7 mars 1984. Le nom de Gérard Lebovici, inconnu du public jusqu’à ce jour, s’affiche dans les gros titres des journaux. Il a disparu depuis le 5 mars au soir ; son corps vient d’être trouvé à l’aube dans le parking Foch, à Paris, tué par quatre balles.

La proximité de Lebovici avec les stars les plus célèbres et sa personnalité réservée en font tout de suite un personnage de roman pour les journalistes. Le dernier livre publié par Champ Libre, préfacé de sa main, est une réédition de «L’Instinct de Mort » de Jacques Mesrine qui donne dans un premier temps du grain à moudre aux enquêteurs.

 

Mais en vain : Lebovici s’est certes rapproché de Sabrina, la fille de Mesrine et la soutient dans la vie. Mais le sujet de la vie de ce grand bandit est tout simplement populaire. Le livre avait déjà dans le passé suscité de l’intérêt pour une adaptation pour le cinéma par des vedettes du niveau de Jean-Paul Belmondo. Un malfrat connu tué sous les balles de la police ne peut que fasciner les artistes qui recherchent les caractères hors du commun pour attirer le public. En 2008, le projet verra finalement le jour, sous forme d’un film en deux parties, « Mesrine l’instinct de mort » et « Mesrine l’ennemi public n°1 » réalisé par Jean-François Richer. Il vaudra à Vincent Cassel dans le rôle titre et à son réalisateur le César 2009.

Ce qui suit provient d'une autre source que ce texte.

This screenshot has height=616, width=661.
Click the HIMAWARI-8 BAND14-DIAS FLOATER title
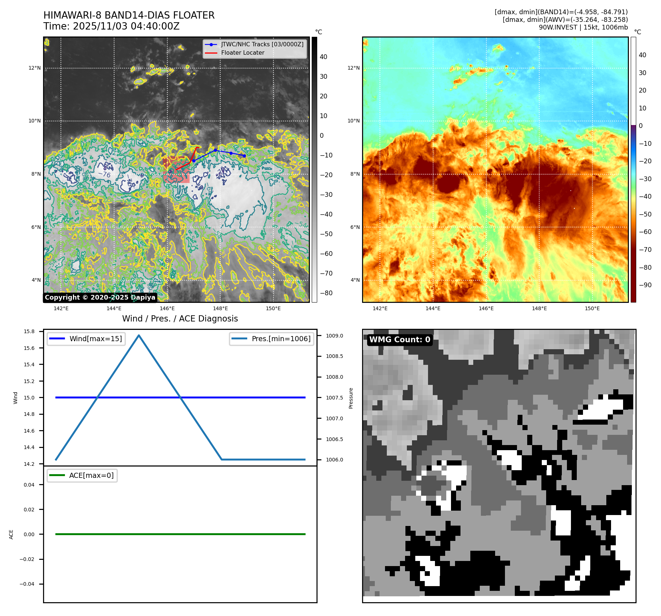coord(129,15)
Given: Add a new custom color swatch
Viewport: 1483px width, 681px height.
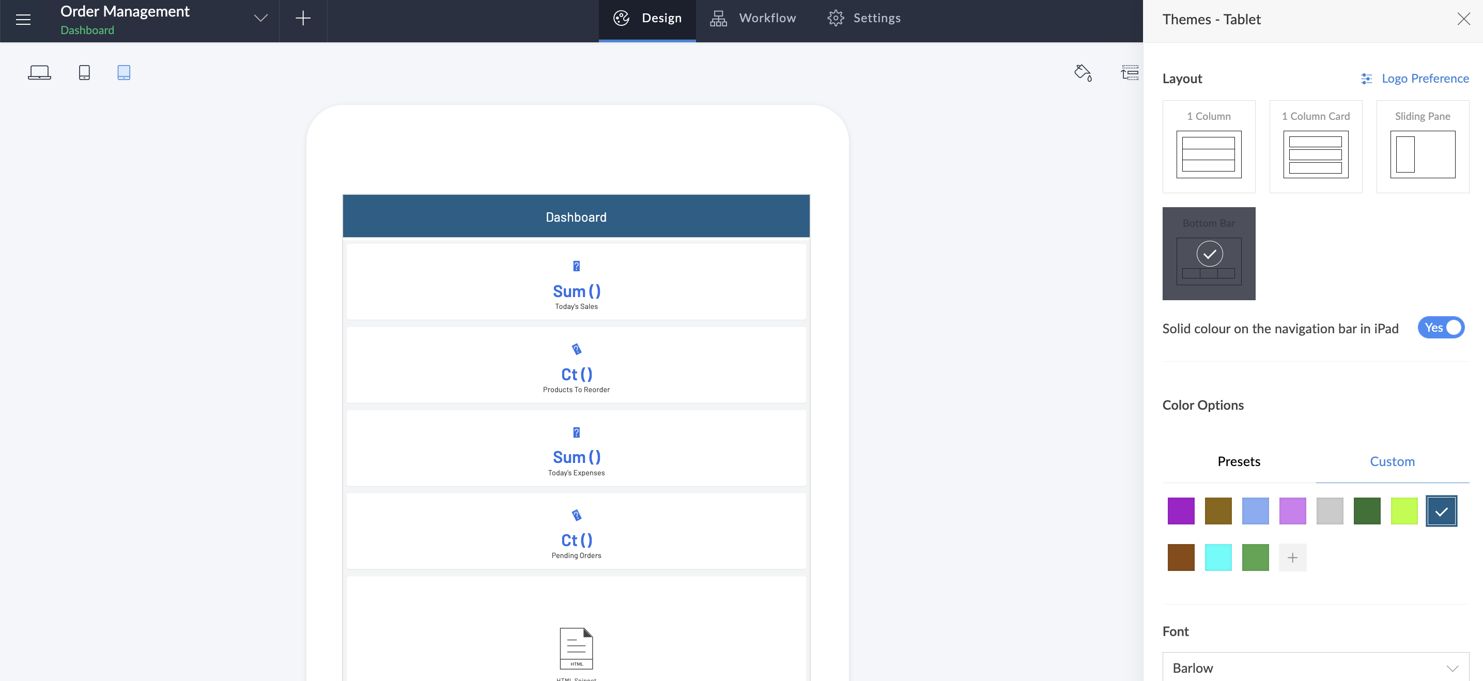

La piste Mesrine semble s’effondrer rapidement aux yeux des enquêteurs.

 

Cependant il faut noter que Gérard Lebovici s’était impliqué personnellement pour aider un distributeur d’Art et Essai, les Films Molière, à sortir en salles un mois avant sa mort, en février 1984, un documentaire, « Jacques Mesrine, ennemi public n°1 », réalisé par Hervé Palud, le compagnon de Sabrina Mesrine. Ce fait n’a rien de surprenant dans le contexte, entre son soutien pour Sabrina Mesrine et la parution de « L’instinct de Mort » aux éditions Champ libre. Mais Denis Chateau remarqua au moment de l’attribution des salles au film un fait tout à fait inhabituel de la part de Lebovici, toujours flegmatique dans les affaires. Le lundi précédant sa sortie, lors de la mise en place de la programmation, Denis crut ne pas pouvoir s’en tenir au nombre de salles prévu à l’origine pour le film (un incident classique pour des hommes habitués à ce dialogue du lundi matin). Il reçut alors de son ami un coup de téléphone l’implorant sur un ton proche de la panique « de ne pas faire cela ».

 

Après l’assassinat, tout de suite, c’est l’amitié de Lebovici avec un homme au passé « sulfureux » qui intrigue le plus la police comme la presse. Les médias à la suite du juge d’instruction font le rapprochement entre le drame et la personne de Guy Debord. Cet auteur mystérieux retient toute leur attention, tandis que les comédiens aux photos exposées en permanence dans les magazines ne semblent pas les intéresser.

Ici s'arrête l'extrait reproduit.